- Exercices -
**a.** Dans le texte fourni, reprenez tout le passage allant de « Mehdi Bundhun affirme » jusqu'à « tels trajets, confie-t-il. », en substituant « train » à « métro ».
**b.** D'après le texte fourni, combien coûte le trajet en bus de Rose-Hill à Réduit ?

- Texte fourni -
::::::::

Mehdi Bundhun affirme que RHT véhicule environ 5 000 passagers par jour sur la desserte Ébène-Réduit. "Nous allons certainement en perdre mais il est encore tôt pour dire si cette perte sera significative. Le trajet en bus de Rose-Hill à Réduit coûte Rs 24 alors qu'en métro, il faut dépenser Rs 35. Nos autobus peuvent également entrer partout dans la cybercité d'Ébène, contrairement au métro", précise-t-il.
Pour affréter ces nouveaux services, quels types de véhicules seront sollicités ? Selon Rao Ramah, cela dépend de la distance. Ainsi, pour de longs trajets, les autobus classiques d'une cinquantaine de places seront privilégiés. Récemment, soutient-il, de nouvelles routes ont été allouées dans l'Ouest avec la ligne 5 reliant Baie-du-Cap à Quatre-Bornes, ainsi qu'une autre ligne sur Chamarel. Les fourgonnettes de 14 places ne sont pas idéales pour de tels trajets, confie-t-il.

::::::::

- Données fournies -
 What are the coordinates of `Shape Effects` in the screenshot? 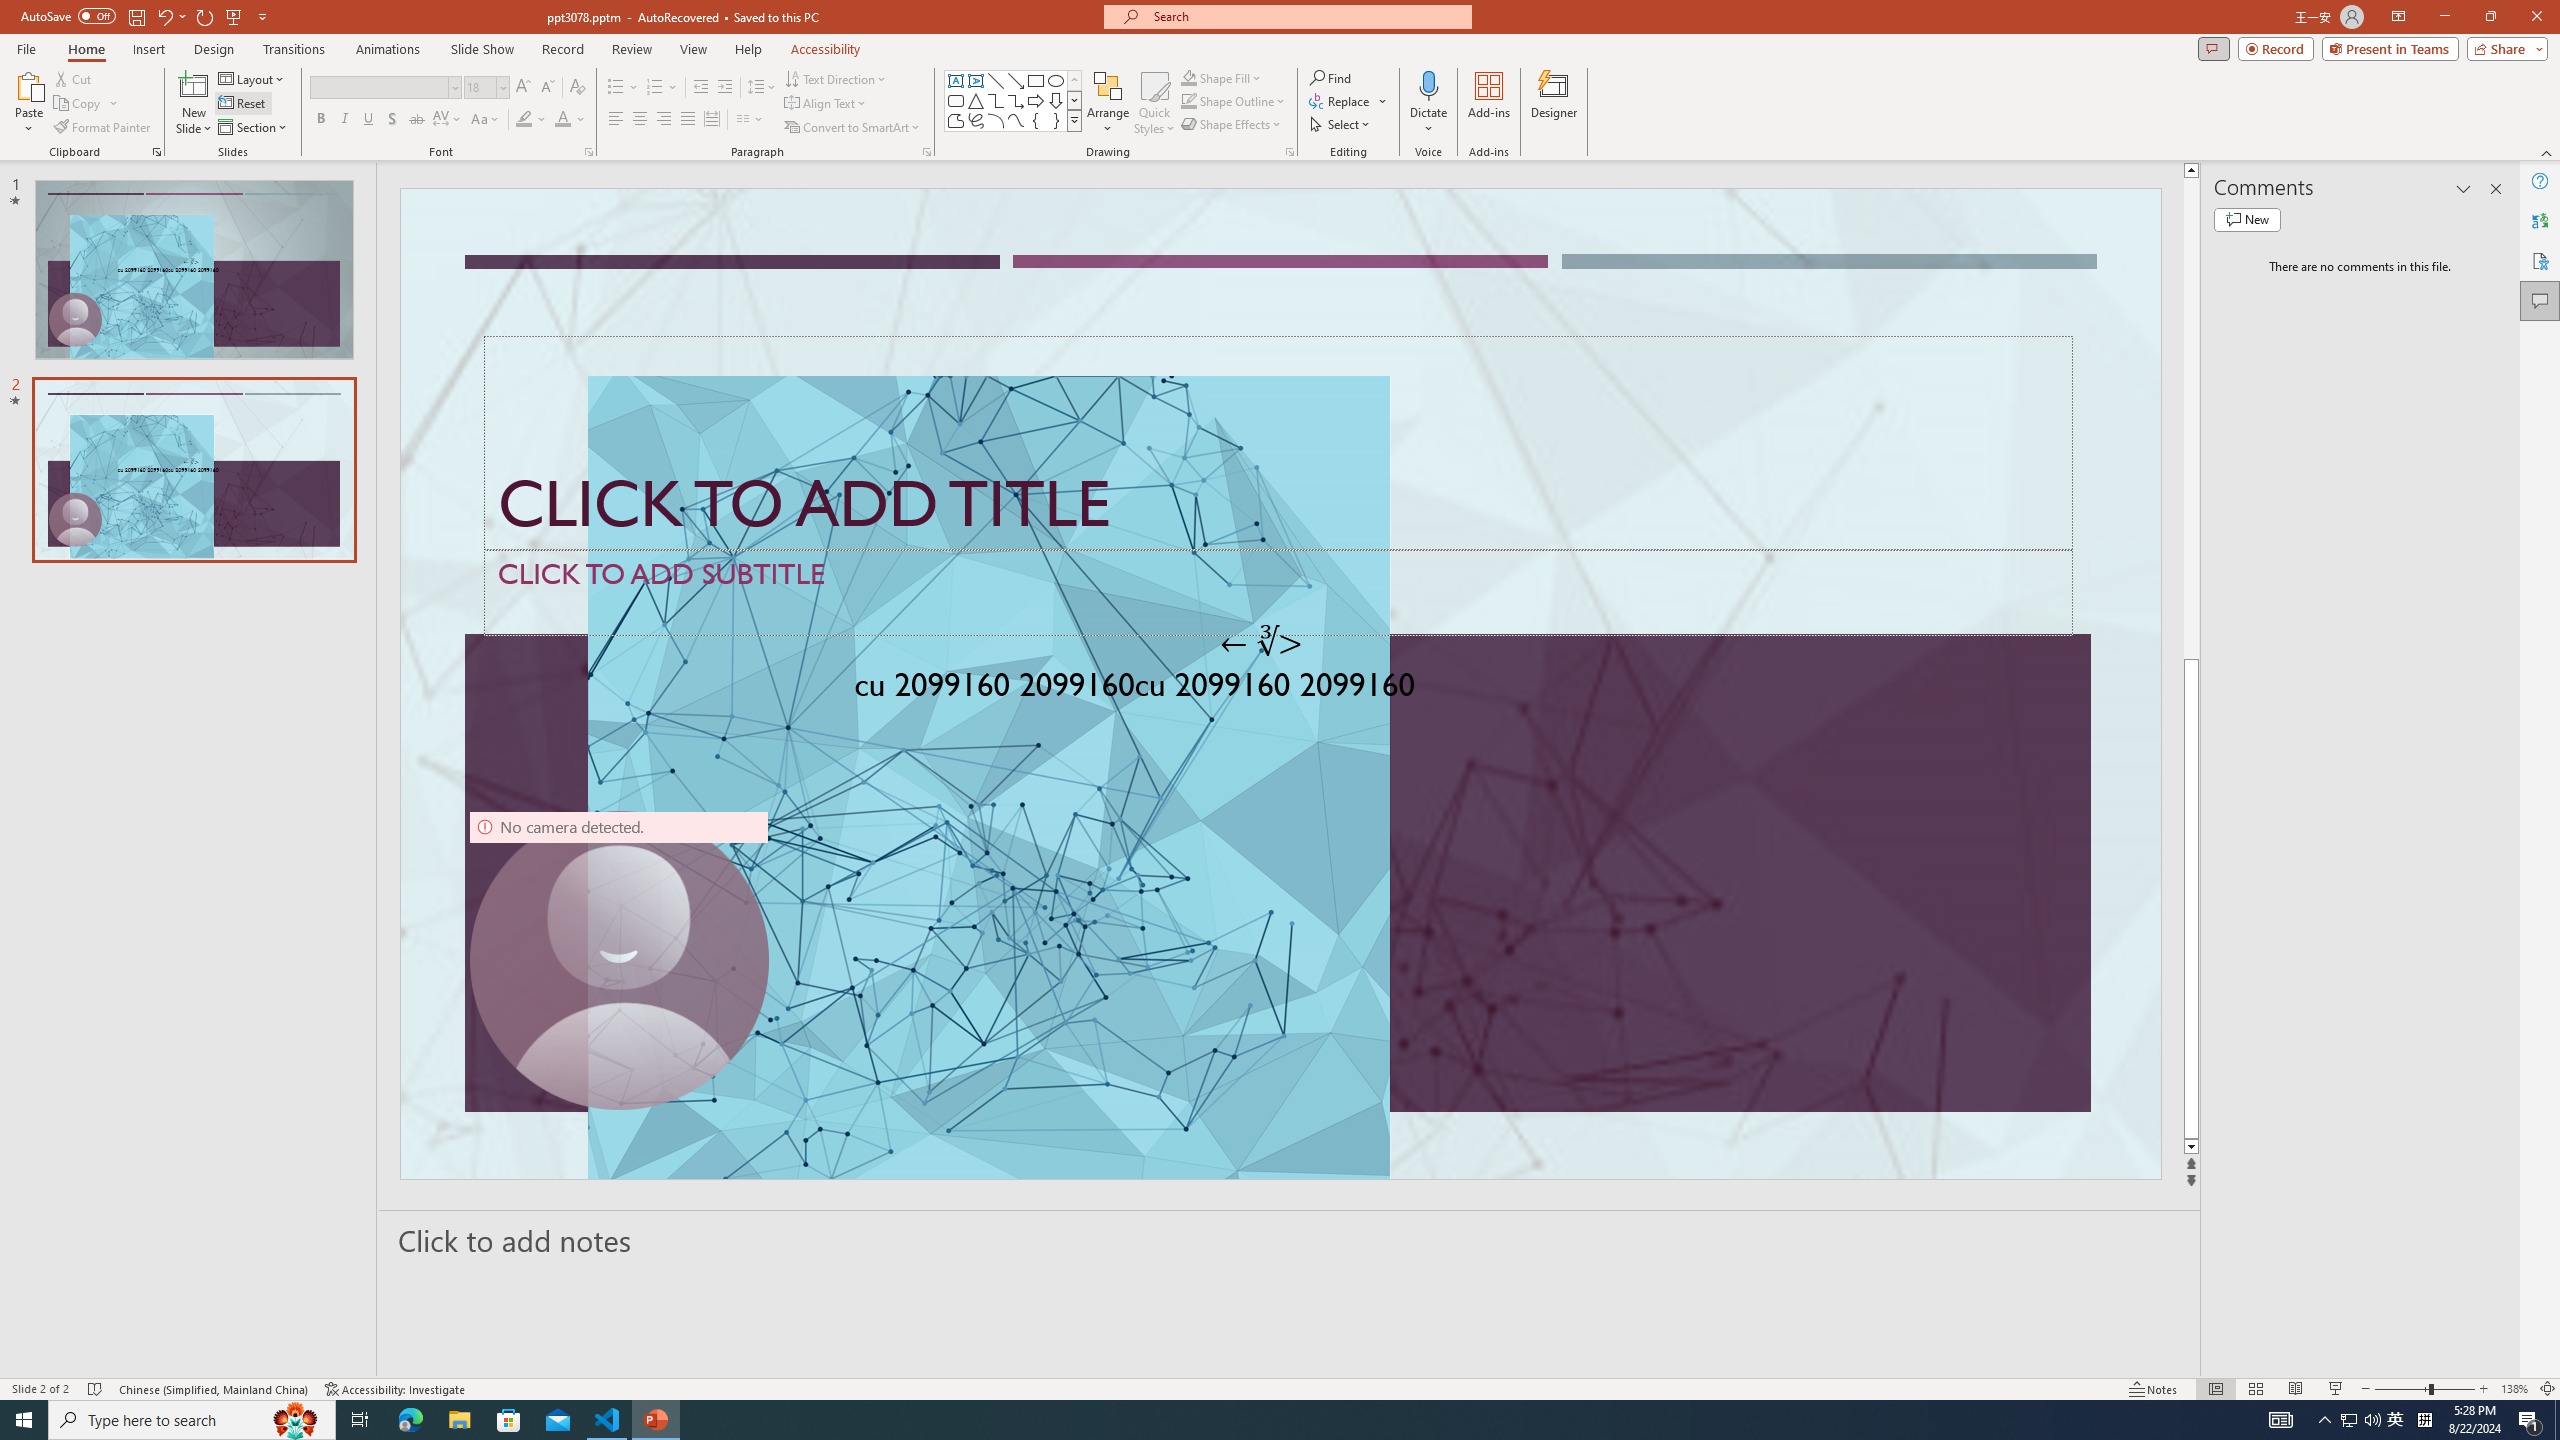 It's located at (1232, 124).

::::::::

- Corrigé -
**a.**
Mehdi Bundhun affirme que RHT véhicule environ 5 000 passagers par jour sur la desserte Ébène-Réduit. "Nous allons certainement en perdre mais il est encore tôt pour dire si cette perte sera significative. Le trajet en bus de Rose-Hill à Réduit coûte Rs 24 alors qu'en train, il faut dépenser Rs 35. Nos autobus peuvent également entrer partout dans la cybercité d'Ébène, contrairement au train", précise-t-il.
Pour affréter ces nouveaux services, quels types de véhicules seront sollicités ? Selon Rao Ramah, cela dépend de la distance. Ainsi, pour de longs trajets, les autobus classiques d'une cinquantaine de places seront privilégiés. Récemment, soutient-il, de nouvelles routes ont été allouées dans l'Ouest avec la ligne 5 reliant Baie-du-Cap à Quatre-Bornes, ainsi qu'une autre ligne sur Chamarel. Les fourgonnettes de 14 places ne sont pas idéales pour de tels trajets, confie-t-il.

**b.** Il coûte Rs 24.